-- begin DATA --

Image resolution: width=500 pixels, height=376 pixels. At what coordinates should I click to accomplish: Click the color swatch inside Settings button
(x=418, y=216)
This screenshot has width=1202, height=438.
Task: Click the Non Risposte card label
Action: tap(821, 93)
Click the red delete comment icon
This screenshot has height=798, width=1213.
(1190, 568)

-- end DATA --

(WHAT YOU ARE ASKED TO DO)
Copy all of the items above line for line, without changing anything.

(SOLUTION TO THIS EXERCISE)
Image resolution: width=500 pixels, height=376 pixels. At what coordinates should I click to accomplish: Click the color swatch inside Settings button
(x=418, y=216)
This screenshot has width=1202, height=438.
Task: Click the Non Risposte card label
Action: tap(821, 93)
Click the red delete comment icon
This screenshot has height=798, width=1213.
(1190, 568)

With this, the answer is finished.